Americans see Democrats as the shutdown victors – but fear more shutdowns are coming

January 30, 2019, 7:30 PM GMT+0

A plurality (38%) give President Trump credit for ending the shutdown

The 35-day partial shutdown is over, at least for now. But it ended without a solution, and with Americans unchanged in their opinion of whom to blame. But in the latest Economist/YouGov Poll several things are very clear: the President may have brought the shutdown to an end, but Democrats got more of what they wanted. And many fear shutdowns will continue to be part of government routine.

In recent Economist/YouGov polls, Americans expressed dismay with the shutdown, and as the shutdown continued, they started to worry about what had been seen as a thriving economy. They continue to worry about it. That might suggest that the person seen as ending it could get credit for doing so, and a plurality gives President Trump the credit for ending the shutdown over the weekend. More than a third choose him as most responsible, while just a quarter say Democratic House Speaker Nancy Pelosi should get the credit. Hardly anyone selects from a longer list of people who were involved in “end the shutdown” discussions.

Democrats give Pelosi, whose support among Democrats grew during the partial shutdown, credit for ending it, but a plurality of independents and two-thirds of Republicans credit the President for the deal.

But the President gained little or nothing from the shutdown’s end. Throughout the shutdown, the public was more likely to blame President Trump for the shutdown than to blame either Congressional party, and now he gets not only more blame, but few think he has gained what he wanted from the month-long event. And nearly as many disapprove as approve of the shutdown deal itself.

Donald Trump’s overall approval rating in this poll is just 37%, down from 40% a week ago. 53% disapprove. The views of political independents of the President are clearly negative: only 34% approve, while 49% do not.

Although 85% of Republicans continue to approve of how the President is handling his job overall, most of them also recognize he gained little from the shutdown. Hardly anyone believes Mr. Trump managed to get most of what he wanted. Far more say the Democrats in Congress did. Republicans and independents agree that this was a case of the Democrats in Congress “winning” the shutdown.

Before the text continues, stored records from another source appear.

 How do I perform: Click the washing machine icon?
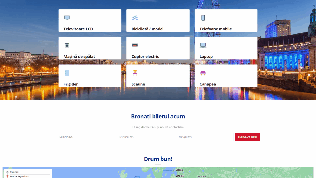pyautogui.click(x=67, y=45)
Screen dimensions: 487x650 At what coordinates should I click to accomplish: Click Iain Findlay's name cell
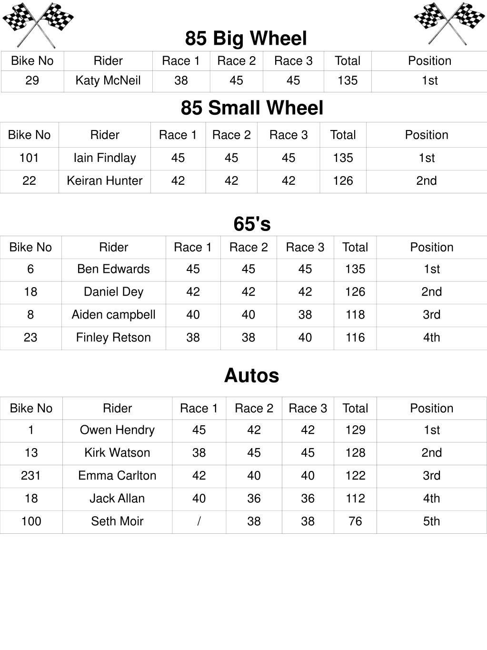pyautogui.click(x=105, y=158)

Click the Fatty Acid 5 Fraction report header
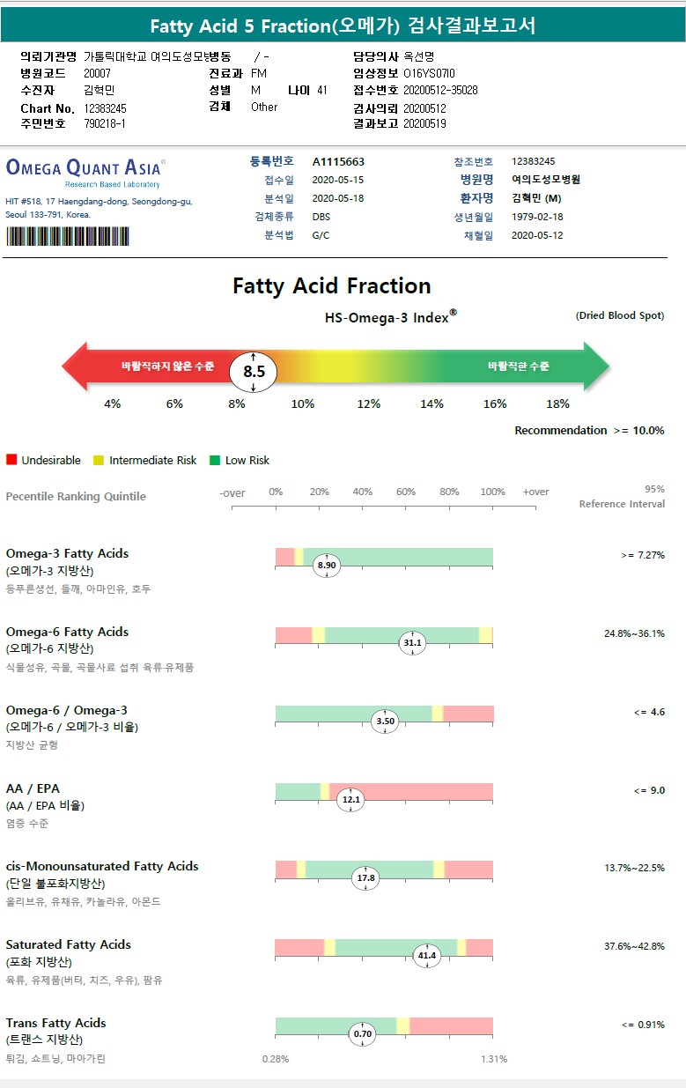pyautogui.click(x=343, y=26)
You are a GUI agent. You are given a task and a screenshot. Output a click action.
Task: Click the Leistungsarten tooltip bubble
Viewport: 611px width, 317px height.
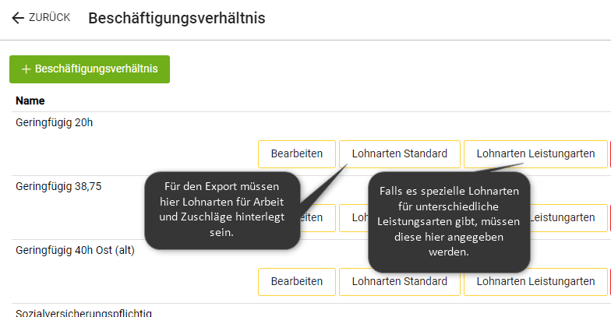(x=448, y=222)
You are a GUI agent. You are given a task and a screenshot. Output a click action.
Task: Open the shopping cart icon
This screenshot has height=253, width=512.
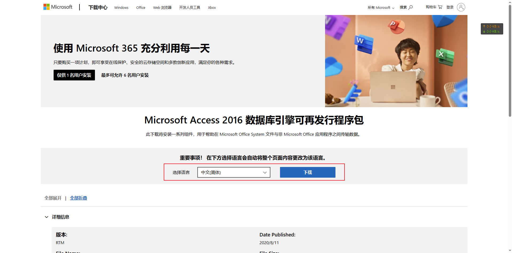[440, 7]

As for who got the most, 43% overall and 42% of Republicans think the Democrats did; only 17% of Republicans (and 12% overall) say the President did.

Most of America – 62% -- view the shutdown as having been a “bad thing.” 31% of Republicans agree. And most of those who call the shutdown a bad thing believe it was a crisis. But nearly half of Republicans say the shutdown was a “good thing.” There are many reasons why that is. Not only do more than eight in ten Republicans approve of how the President is handling his job, but more than eight in ten Republicans consistently have supported the President’s plan to build a wall on the southern US border. Throughout the shutdown, Economist/YouGov polls have seen Republicans less sympathetic to those government employees who were not being paid, and they were more willing than Democrats to have the shutdown continue.

There is another reason that may have an effect on how many Republicans view the government. 61% of Republicans agree that the shutdown showed many government programs are not essential and could be eliminated. This is not a point of view shared by Democrats and independents.

There is a lot of pessimism about the future of shutdowns. There is little change in underlying opinion about the issues that brought about the shutdown. Most Americans support a path to citizenship for "dreamers”, and the partisan division over building a border wall continues. Consequently, only one in ten think another shutdown is not likely. Worse perhaps, is that despite the introduction of two bills in Congress that would end government shutdowns, nearly twice as many believe that shutdowns will be a normal part of future politics as think that they will be unusual events. Republicans are particularly pessimistic.